The unexpected gift has a place of honor: the delicate leaf sits enthroned in front of the purple wall paint like a precious relic in an illuminated display case. The rare Madonna drawing by the Baroque painter Sassoferrato is indeed unique and valuable. And for the Munich Pinakothek der Moderne also something of a miracle. Because the “Madonna and Child” was considered lost for more than 50 years.

A visitor noticed the loss in August 1965 in the study room of the State Graphic Collection in Munich. An unknown thief tore the small sheet from its protective box and took it with him. Prosecutors searched for the thief for a few months, but then dropped the investigation.

For decades, the museum was left with only an index card, a black-and-white photo and an entry in the inventory of the drawing “Madonna and Child”. Until last year, a clever curator at an American museum in the US state of Maryland made a discovery: in the catalog of one Sassoferrato2017 exhibit, Daniel Fulco discovered the missing drawing that a private collector recently donated to the Washington County Museum of Fine Arts.

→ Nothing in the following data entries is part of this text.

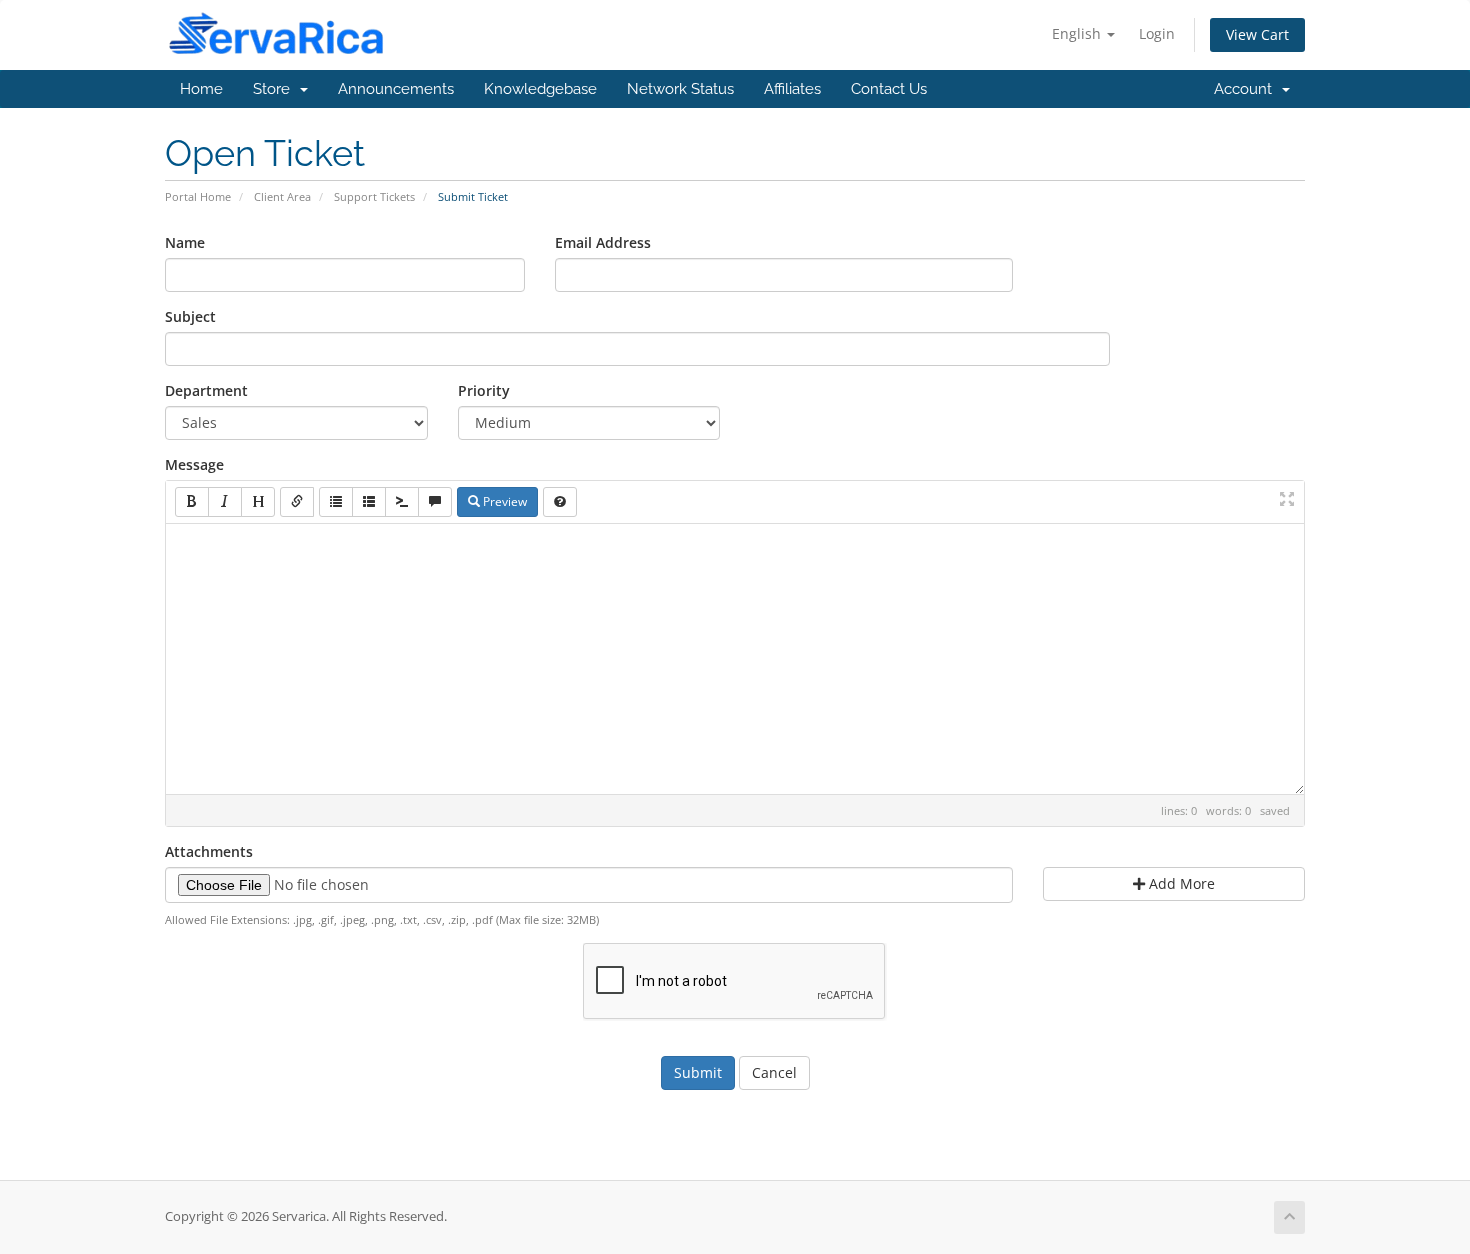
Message (194, 464)
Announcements (396, 89)
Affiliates (792, 89)
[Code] (402, 502)
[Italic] (225, 502)
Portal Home (198, 196)
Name (185, 242)
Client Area (282, 196)
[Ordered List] (369, 502)
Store (275, 89)
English (1078, 33)
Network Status (680, 89)
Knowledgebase (540, 89)
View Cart (1257, 34)
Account (1247, 89)
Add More (1180, 883)
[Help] (560, 502)
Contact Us (889, 89)
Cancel (774, 1072)
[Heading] (258, 502)
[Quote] (435, 502)
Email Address (603, 242)
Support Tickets (374, 196)
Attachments (209, 851)
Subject (190, 316)
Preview (503, 501)
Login (1157, 33)
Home (201, 89)
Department (206, 390)
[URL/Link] (297, 502)
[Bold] (192, 502)
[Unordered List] (336, 502)
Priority (484, 390)
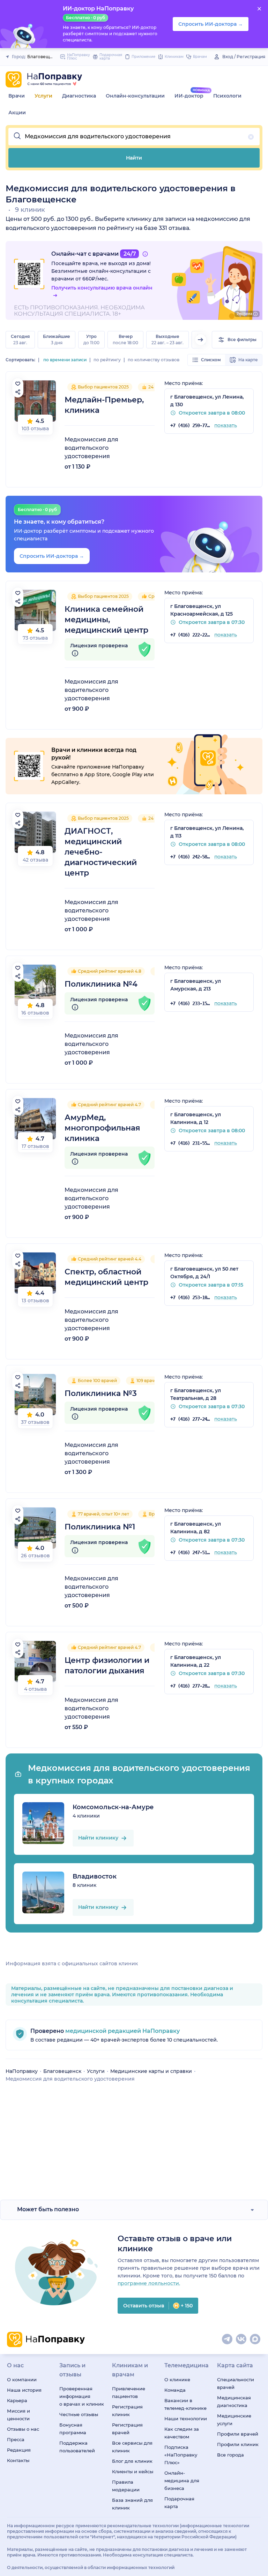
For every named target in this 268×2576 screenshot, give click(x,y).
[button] (134, 136)
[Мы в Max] (255, 2339)
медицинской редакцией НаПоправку (122, 2031)
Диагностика (79, 96)
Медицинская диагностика (234, 2401)
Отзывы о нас (23, 2429)
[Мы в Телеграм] (227, 2339)
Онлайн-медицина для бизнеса (181, 2480)
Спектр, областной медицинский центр (106, 1277)
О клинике (177, 2379)
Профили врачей (237, 2434)
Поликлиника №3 (101, 1393)
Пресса (15, 2439)
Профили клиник (238, 2444)
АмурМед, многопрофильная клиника (102, 1128)
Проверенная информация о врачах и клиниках (81, 2396)
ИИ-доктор (188, 96)
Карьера (17, 2400)
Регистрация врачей (127, 2428)
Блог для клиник (132, 2461)
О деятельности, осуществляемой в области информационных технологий (90, 2567)
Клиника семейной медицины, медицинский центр (106, 619)
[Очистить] (251, 137)
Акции (17, 112)
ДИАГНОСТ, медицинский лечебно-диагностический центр (101, 852)
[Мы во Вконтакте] (241, 2339)
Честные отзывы (78, 2414)
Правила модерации (126, 2485)
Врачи (16, 96)
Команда (175, 2390)
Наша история (24, 2390)
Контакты (18, 2460)
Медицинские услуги (234, 2419)
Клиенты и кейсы (132, 2471)
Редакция (19, 2450)
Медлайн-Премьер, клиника (104, 405)
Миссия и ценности (18, 2414)
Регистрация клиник (127, 2410)
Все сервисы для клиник (132, 2446)
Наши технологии (185, 2418)
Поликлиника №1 (100, 1527)
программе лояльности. (149, 2283)
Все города (230, 2455)
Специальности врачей (235, 2383)
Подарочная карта (179, 2502)
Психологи (227, 96)
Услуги (43, 96)
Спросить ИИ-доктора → (52, 556)
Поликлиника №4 (101, 984)
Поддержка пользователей (77, 2446)
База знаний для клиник (132, 2504)
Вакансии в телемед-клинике (185, 2404)
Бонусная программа (72, 2428)
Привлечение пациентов (128, 2392)
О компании (22, 2379)
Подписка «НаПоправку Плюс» (180, 2454)
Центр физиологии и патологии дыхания (107, 1665)
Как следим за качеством (181, 2432)
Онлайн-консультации (135, 96)
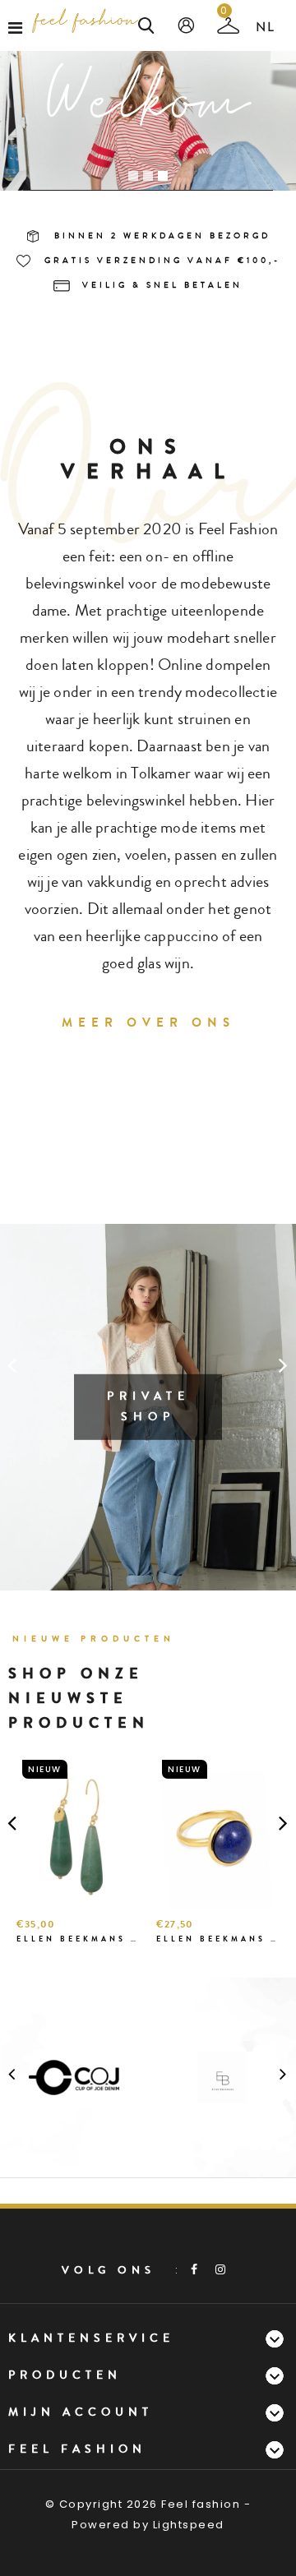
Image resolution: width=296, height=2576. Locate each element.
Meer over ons (148, 1022)
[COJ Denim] (74, 2076)
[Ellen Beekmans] (222, 2076)
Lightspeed (188, 2524)
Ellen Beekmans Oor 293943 (78, 1939)
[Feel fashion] (85, 20)
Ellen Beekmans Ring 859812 (218, 1939)
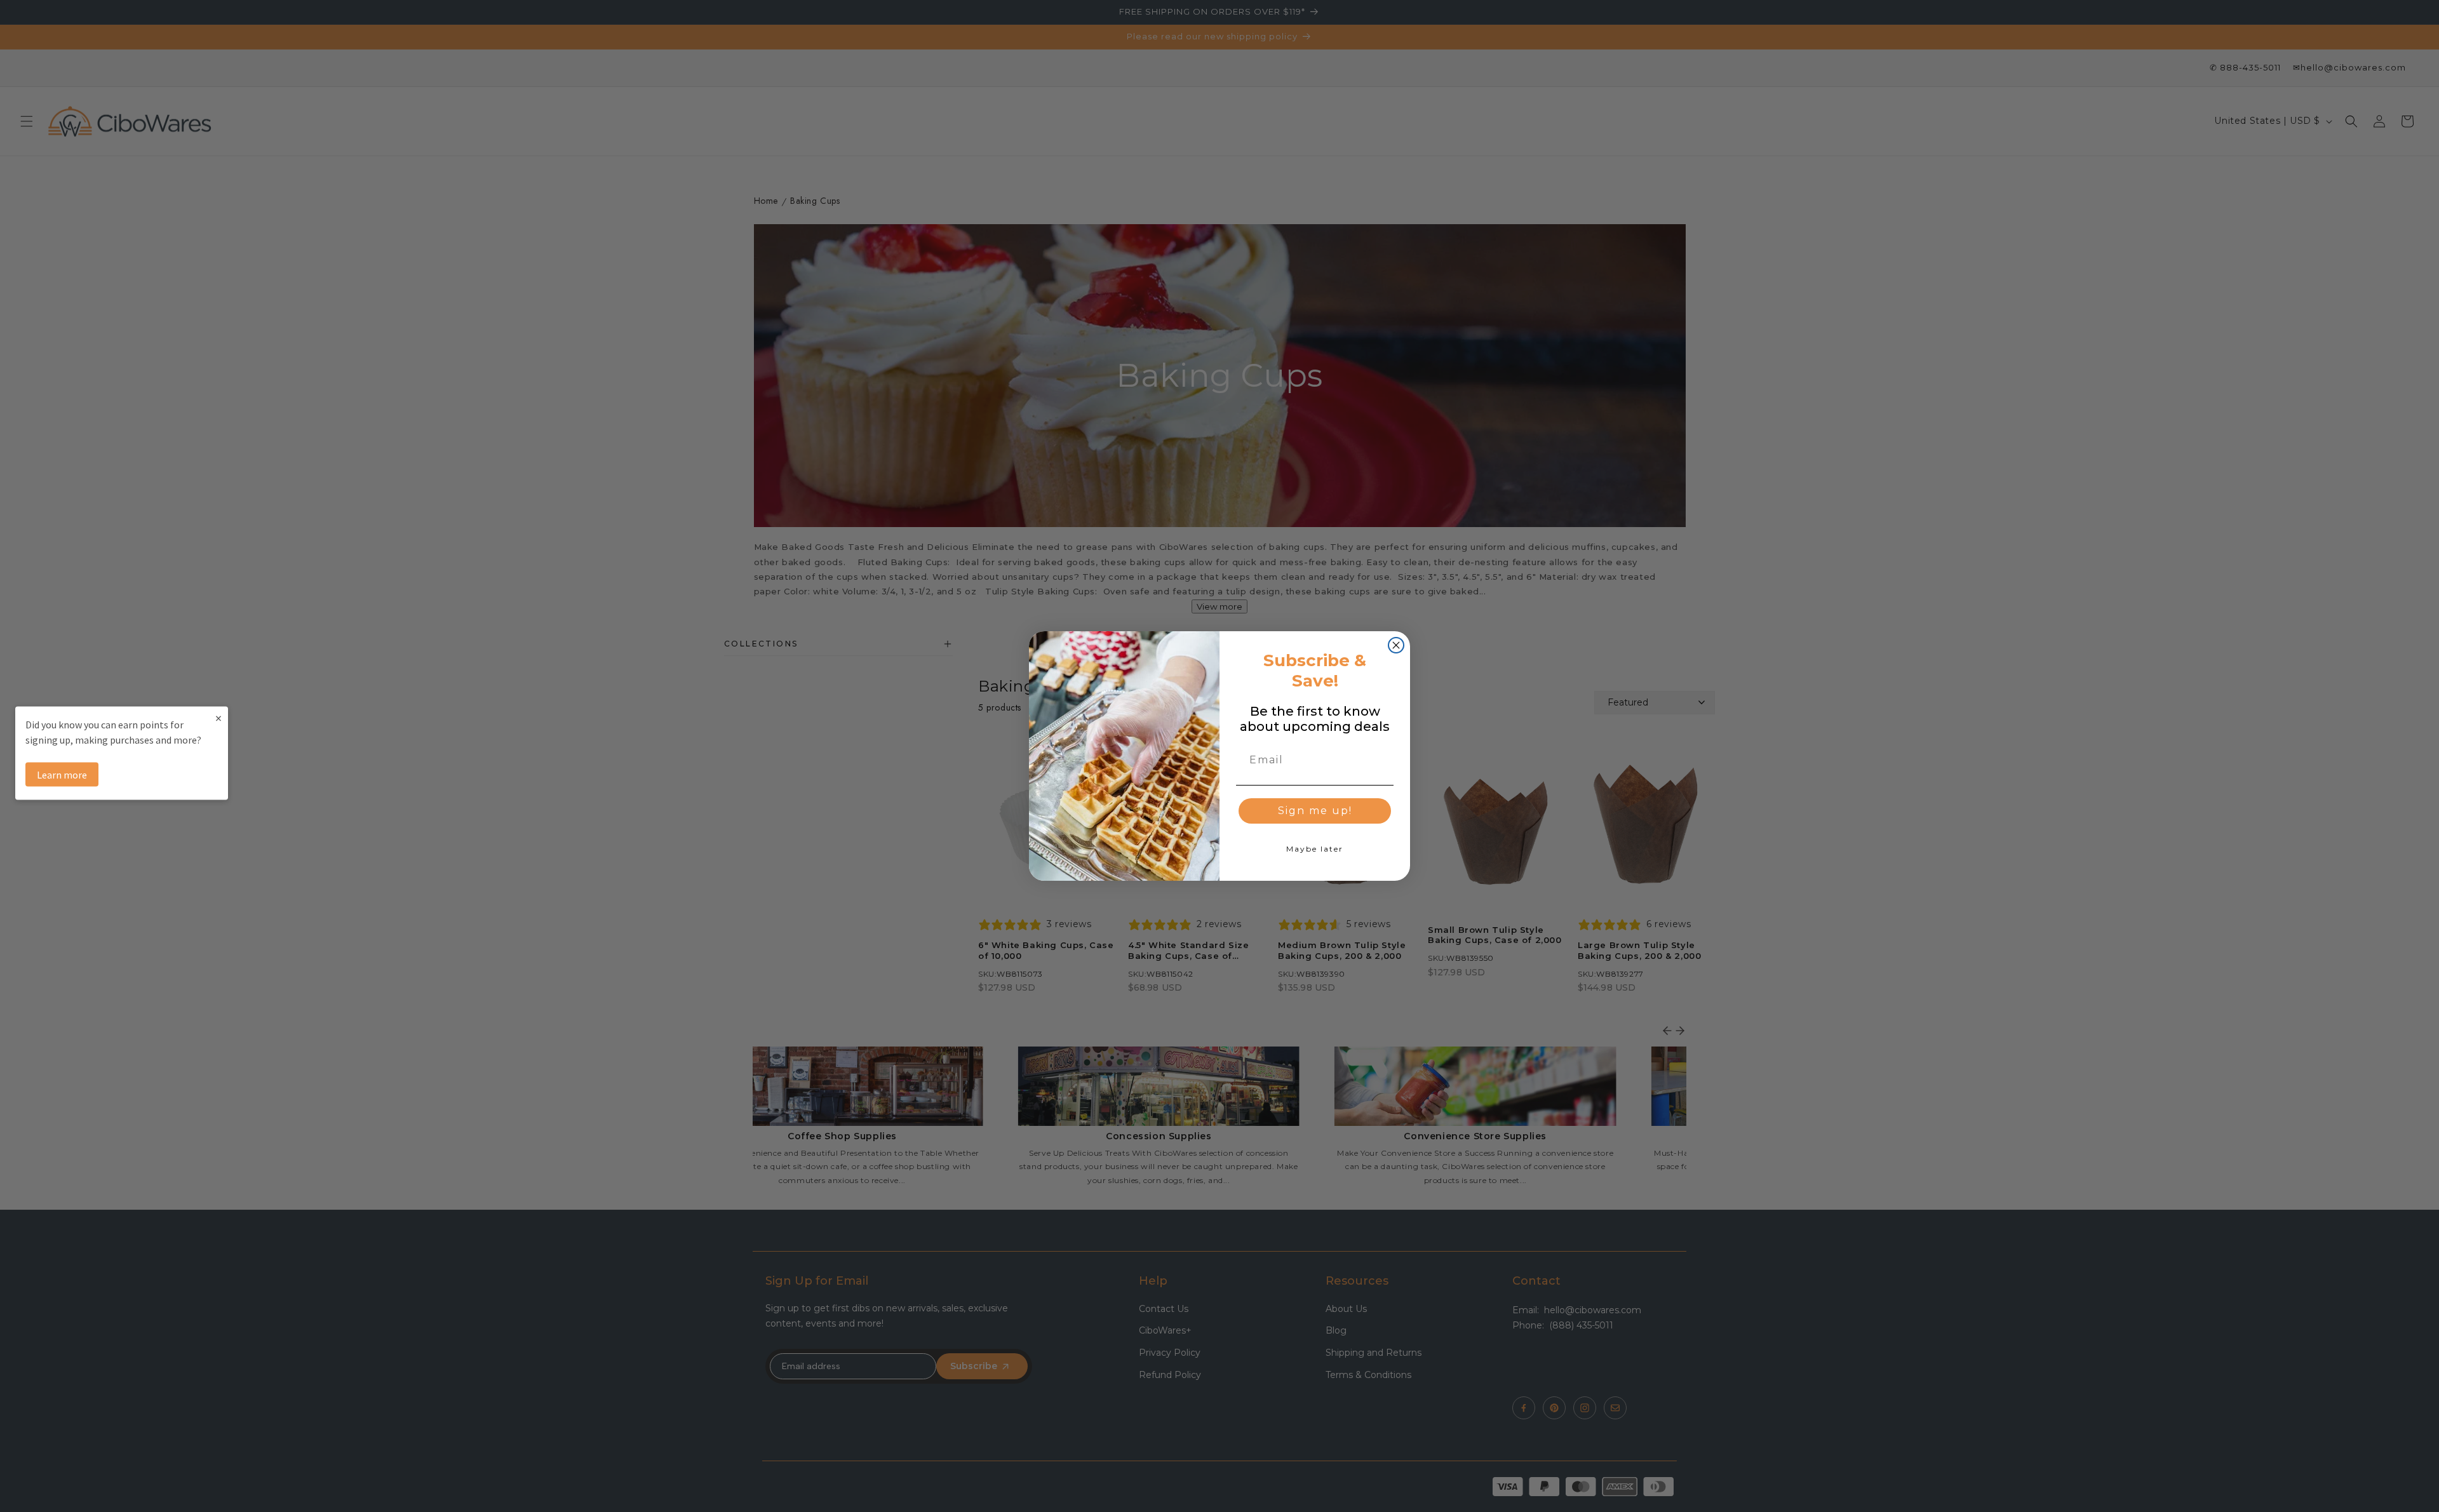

He was only sure when he recognized a sketch of a hand study that had been preserved to the right above the Madonna on the Munich sheet – the thief had tried to erase it, so that the drawing on the black market was not so easy to recognize. The US Museum informed the State Graphic Collection in Munich about the discovery, and so the rare baroque work was returned to Munich.

The curator of the State Graphic Collection in Munich, Kurt Zeitler, is overjoyed. “Sassoferrato’s drawings are few and far between in the cabinets of the world.” Even famous collections such as the Albertina in Vienna or the Metropolitan Museum in New York, like those in Munich, each only have one drawing by the master.

The porcelain-like paintings of the Madonna by Giovanni Battista Salvi, called “Il Sassoferrato” (1609 to 1985), have only experienced a boom in recent years. Sassoferrato oriented himself on models of the Renaissance. The “Madonna and Child” drawing is based on Raphael’s “Madonna Macintosh”, which now hangs in the National Gallery in London.

Some of Sassoferrato’s paintings are now fetching six-figure sums at auction. Sassoferrato, artist Salvi’s home town near Ancona, hosted a retrospective on him in 2017. Now the mother and child, drawn delicately with black chalk on blue-grey paper and in good condition, are finally back in Munich.